Most crayfish will eat fish as a preference – not caring whether they are live or dead. There is one type of crayfish, however, that prefers eating plant matter and will very rarely hunt fish.
That crayfish is the marbled crayfish, also known as the marmokreb crayfish.
That’s not to say that this crayfish is completely fish safe, but if you want a crayfish in your community tank, this is absolutely your best bet.
What’s more, it will change color depending on what you feed it. Feeding it food with more green pigmentation will cause it to turn more green. Feeding it food with a lot of bright red pigment will cause it to turn bright red.
There is a downside, however. This crayfish is also known as the self-cloning crayfish, and exactly like it sounds, it will quickly reproduce in your aquarium.
Luckily, most stores will accept donations of fish and invertebrates, so you can bag up any extras and drop them off at your local fish store.
Another type of crayfish that will work better than most in a community tank is the mexican dwarf crayfish. It is smaller, less likely to attack fish, and generally a better roommate than the blue crayfish and other similar options.
I wouldn’t put it in with any of the larger fish on this list, especially the bala shark, but other than that it may be a better option for your aquarium.

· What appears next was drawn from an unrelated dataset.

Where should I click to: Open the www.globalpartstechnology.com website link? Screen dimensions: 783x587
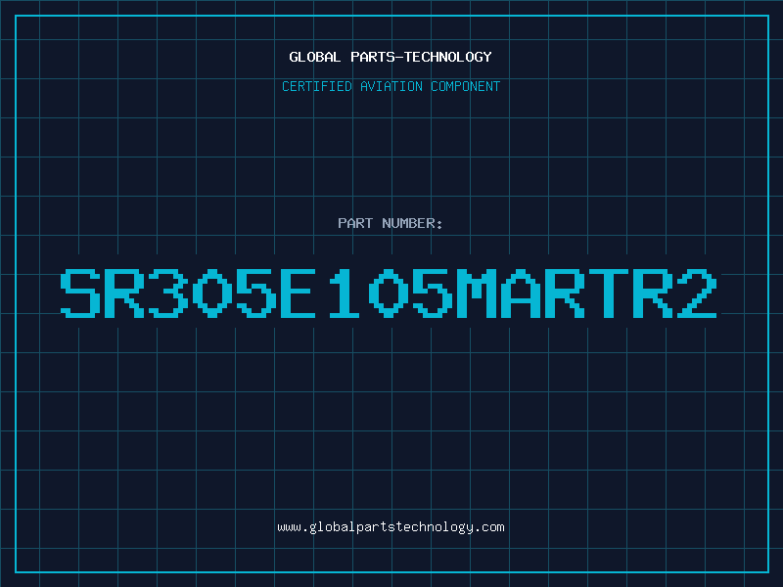(x=391, y=527)
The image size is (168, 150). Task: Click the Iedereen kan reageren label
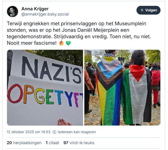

If you just want something that looks like a lobster and aren’t sold on a crayfish specifically, you might want to look into the vampire shrimp. It’s a completely peaceful filter feeder that looks like a crayfish and won’t attack anything else in your aquarium.
With all of the fish on this list and all of the types of fish-friendly crayfish, you can definitely make a community tank work with a crayfish.
That’s not to say that it will be easy or that you will never have any fish come up missing, but you should be able to find a setup that looks amazing and works for you.